## Estratto del testo
Ecco, io qui vorrei fare cenno all’altro rivale di Sherlock Holmes, meno conosciuto e ben più fallibile, mi riferisco al ladro gentiluomo Arthur J. Raffles creato dalla penna di E. W. Hornung, le cui opere sono state portate in Italia da CasaSirio Editore in Raffles (2015) e Raffles – Caccia al ladro (2016).
Arthur Conan Doyle pubblicava i suoi racconti sullo Strand Magazine tra la fine dell’800 e i primi anni del ‘900. Nel 1893, stanco della sua creatura letteraria, uccide Sherlock Holmes nel racconto L’ultima avventura (The Final Problem), salvo farlo resuscitare nel 1903 in L’avventura della casa vuota (The adventure of the empty house), a causa della lieta convergenza tra i suoi problemi economici e l’insistenza del pubblico.
E. W. Hornung era un suo ammiratore e suo contemporaneo. Ed era anche suo cognato.
La scelta di Hornung di usare come protagonista un fuorilegge era invisa a Doyle, che rinfacciava all’altro il rischio di istigare i suoi lettori al rispetto nei confronti del criminale, se non dello stesso concetto di crimine. Nel 1924, nella sua autobiografia, Doyle racconta chiaramente di aver cercato di dissuadere il cognato ancora prima che questi posasse la penna sul foglio: “You must not make the criminal a hero”.
Raffles_(1925)_poster
Per nostra fortuna, e con costernazione del caro Arthur, Hornung ha proseguito per la sua strada, creando personaggi memorabili a fare da diretto contraltare a quelli di Doyle. Così come le avventure di Holmes venivano registrate e raccontate da John Watson, così è il giovane Harry “Bunny” Manders a prendere nota delle malefatte di Raffles, lasciandocene divertentissimi resoconti in prima persona.
Le opere di Doyle e quelle di Hornung hanno evidenti punti in comune: prima tra tutte, i rapporti che intercorrono nelle loro coppie di protagonisti e le loro dinamiche interazionali. Sherlock e Raffles sono geniali, astuti e dotati di scarsa empatia, Watson e Bunny sono sì leali e fedeli, ma raramente all’altezza dei compagni. Le analogie, per quanto fonti di un vero e proprio calco, si fermano qui.

## Righe di dati
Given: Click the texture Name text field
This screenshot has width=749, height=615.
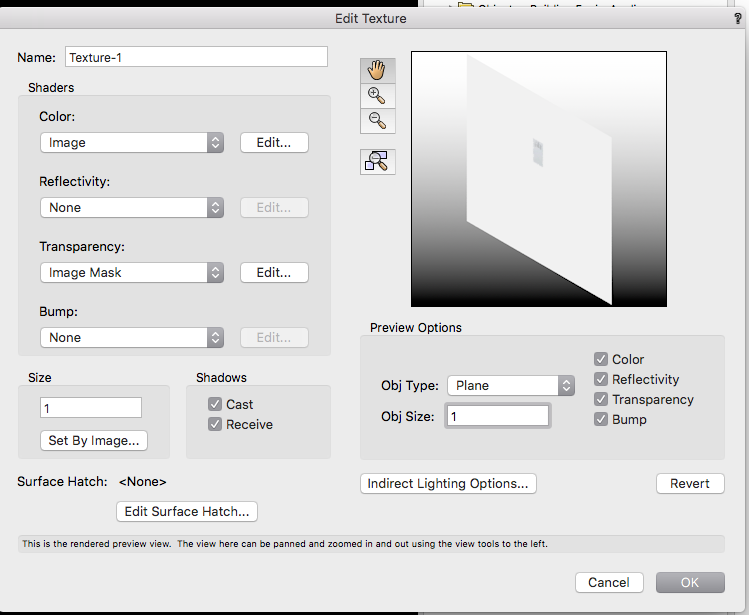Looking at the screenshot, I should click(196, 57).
* * *
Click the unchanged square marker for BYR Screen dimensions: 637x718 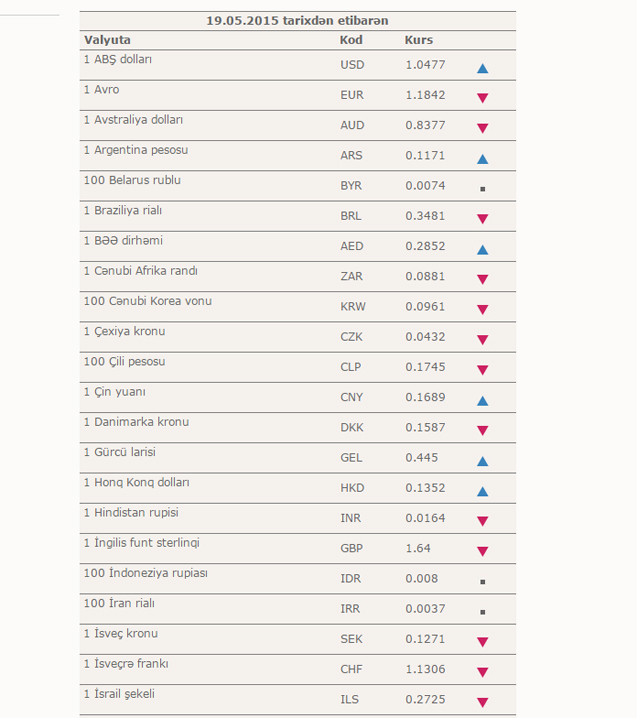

## Consegna 1
Secondo il brano su Raffles, in quale anno Doyle fa morire Sherlock Holmes?
## Consegna 2
Per favore, porta avanti il brano su Raffles riprendendo subito dopo la sua ultima frase.
L'elenco non ha alcun ruolo in questo lavoro.

## Risultato 1
Nel 1893.

## Risultato 2
Mentre il crimine nei racconti di Sherlock Holmes viene raccontato con toni tecnici, più a voler sottolineare l’astuzia del detective che a spronare il lettore alla soluzione del problema, nei racconti di Hornung il crimine abbraccia la trama, mostra il contesto in cui si muovono i personaggi, fa da sfondo ai loro esilaranti dialoghi. Doyle mostra una creatura quasi sovraumana che risolve casi impossibili, mentre Hornung racconta gli sforzi d’astuzia di un genio che si dà al furto e alla truffa, invischiandosi in situazioni tutto sommato credibili.
Se pensando ai casi di Sherlock Holmes mi viene da collegarli un meccanismo preciso e ben oliato, le malefatte di Raffles le accosto piuttosto a un pavimento su cui sono state passate troppe mani di cera, tanto da farti venire voglia di iniziare a scivolarci sopra, nonostante l’ovvio rischio di rimetterci il collo.
Sherlock è tecnica, Raffles è rischio. Ma è un rischio divertente, soave, portato da una scrittura che definirei raffinata.
Lo ammetto, più che adorare Sherlock Holmes, lo apprezzo da un punto di vista puramente oggettivo.
Raffles, invece, quello è puro sfizio.
Peccato solo per la povera coscienza di Doyle.